**RECORDS PROVIDED:**
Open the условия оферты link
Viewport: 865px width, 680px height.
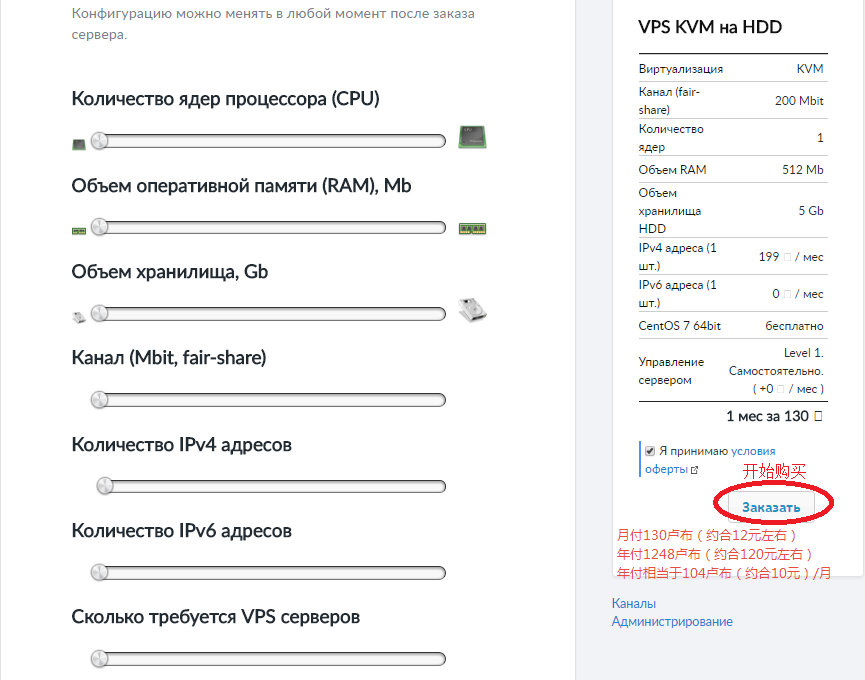[x=710, y=460]
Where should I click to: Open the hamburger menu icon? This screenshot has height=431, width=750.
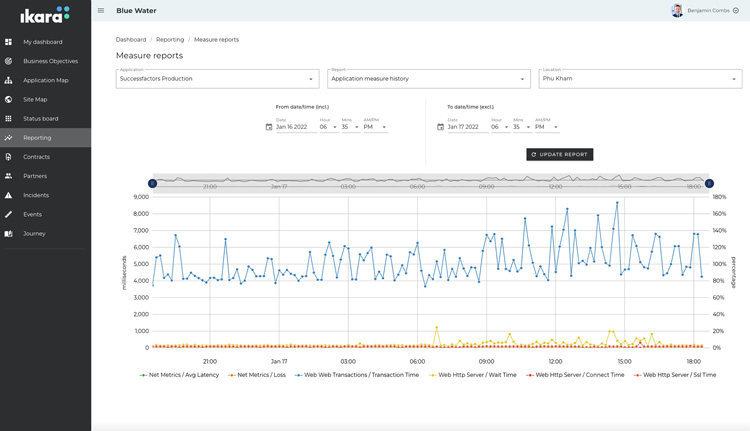101,11
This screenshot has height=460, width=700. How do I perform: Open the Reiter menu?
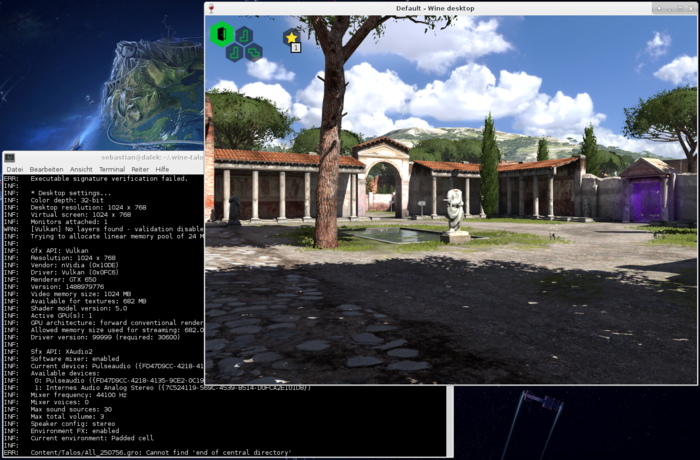coord(141,169)
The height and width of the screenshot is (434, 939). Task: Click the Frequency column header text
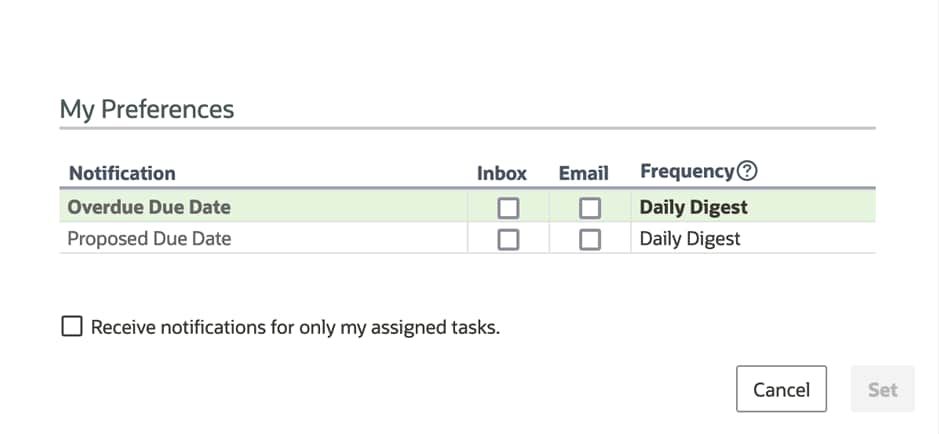(x=687, y=171)
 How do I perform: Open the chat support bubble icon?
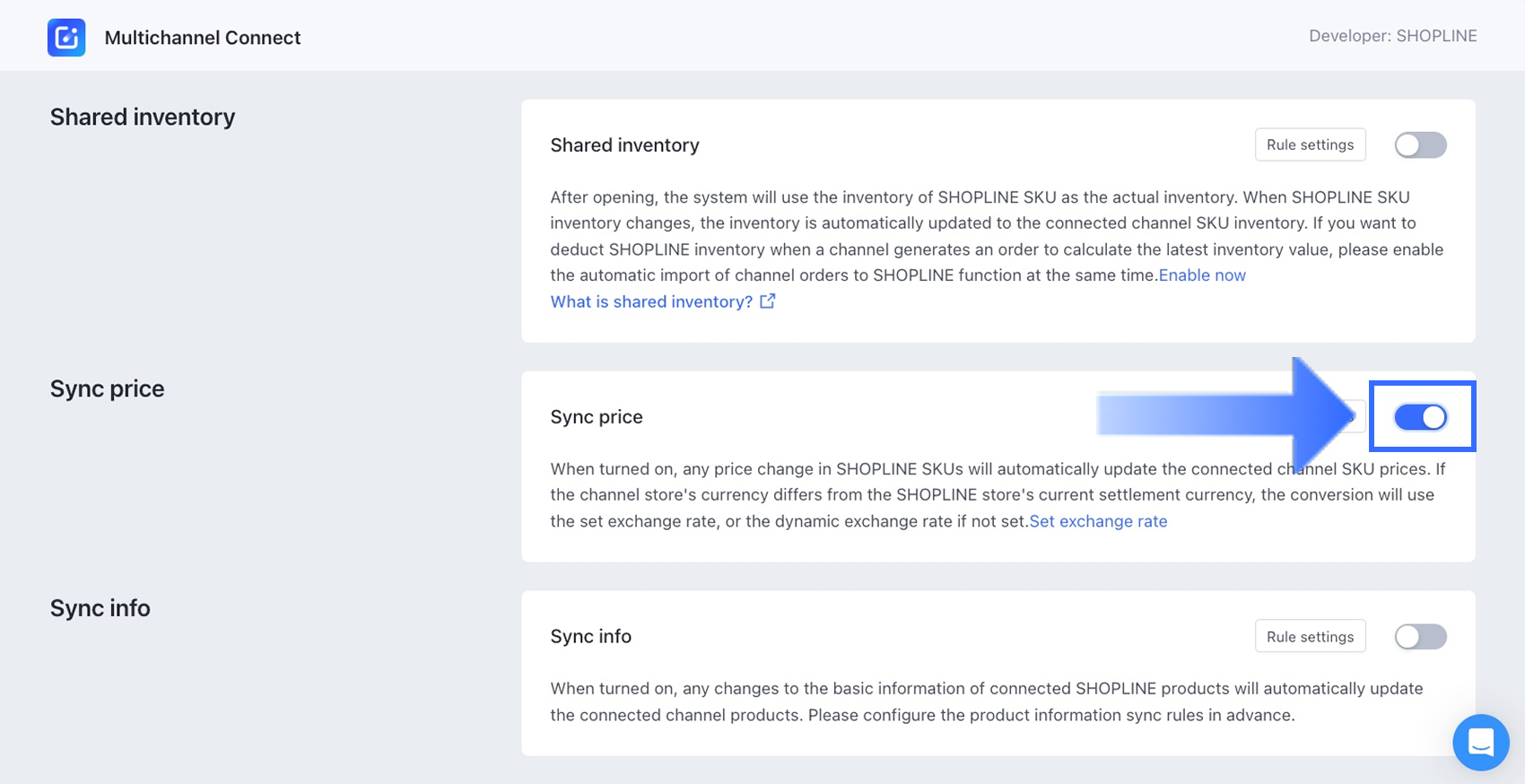(1480, 742)
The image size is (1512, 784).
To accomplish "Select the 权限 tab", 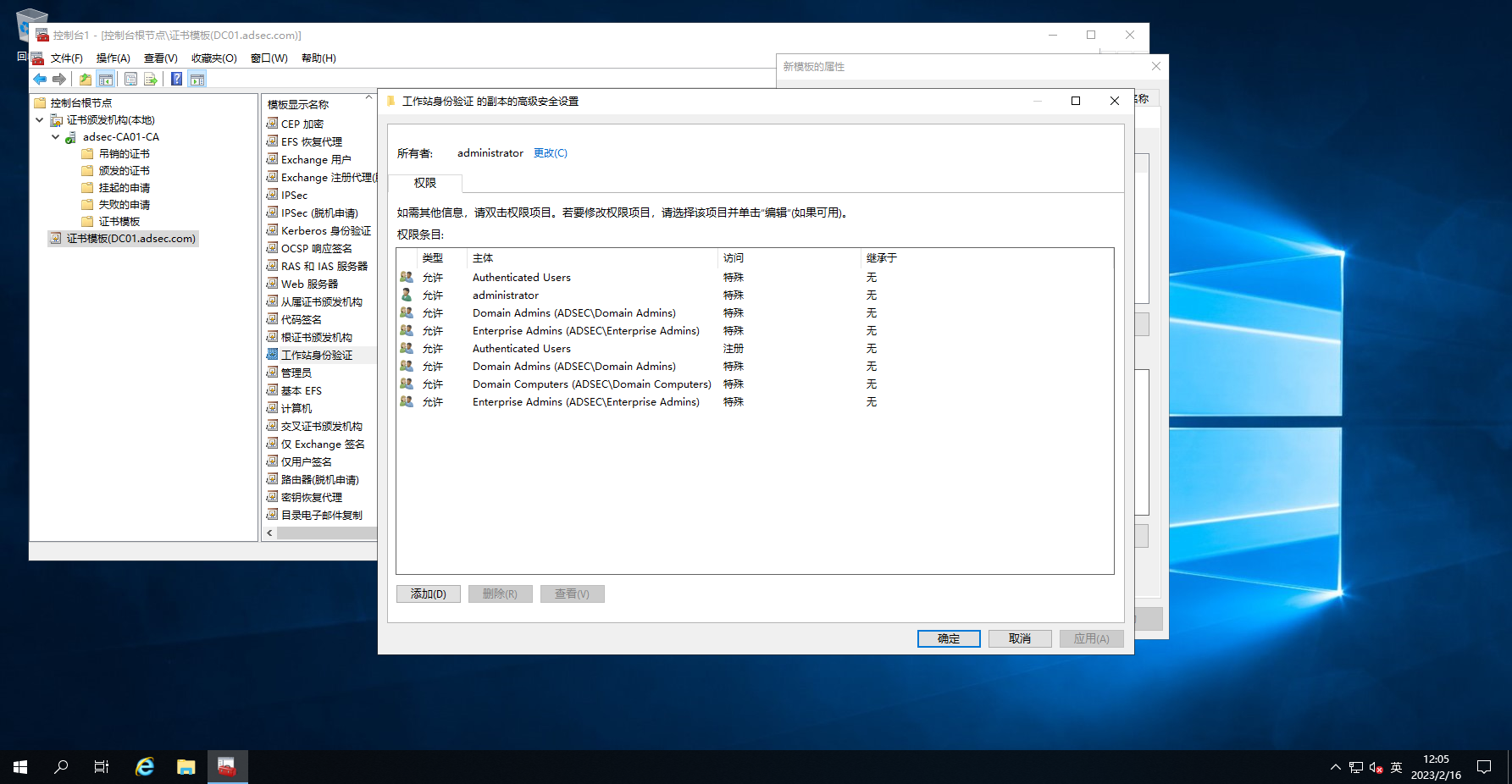I will (x=424, y=183).
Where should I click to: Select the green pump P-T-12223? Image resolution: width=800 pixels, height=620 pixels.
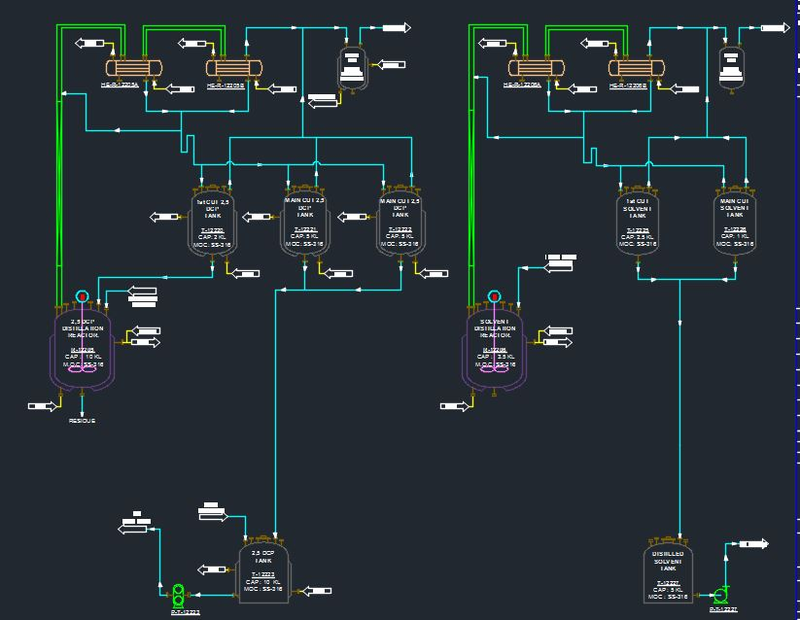point(179,594)
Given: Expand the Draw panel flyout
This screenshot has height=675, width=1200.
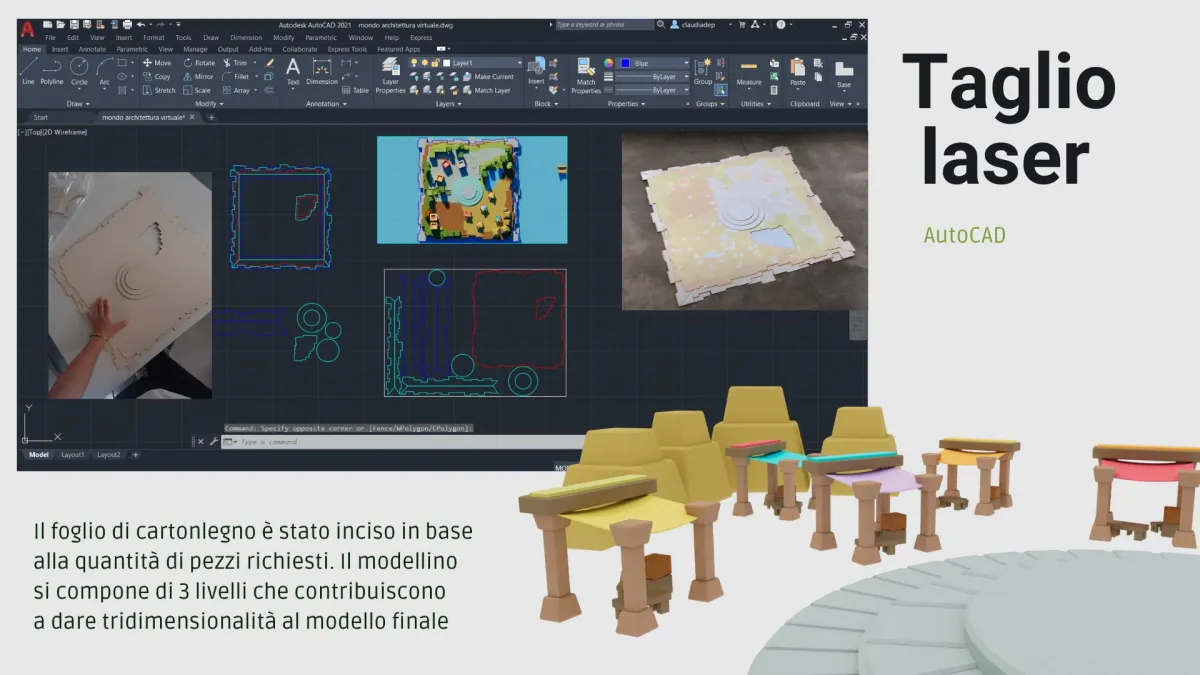Looking at the screenshot, I should point(78,103).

**DIRECTIONS:** Nothing but the lines from the one containing "Where should I click to: Select" through the last line of the records above should appear, each repeated exactly, with no pictures.

**OUTPUT BELOW:**
Where should I click to: Select the green pump P-T-12223? Image resolution: width=800 pixels, height=620 pixels.
point(179,594)
Given: Expand the Draw panel flyout
This screenshot has height=675, width=1200.
Looking at the screenshot, I should point(78,103).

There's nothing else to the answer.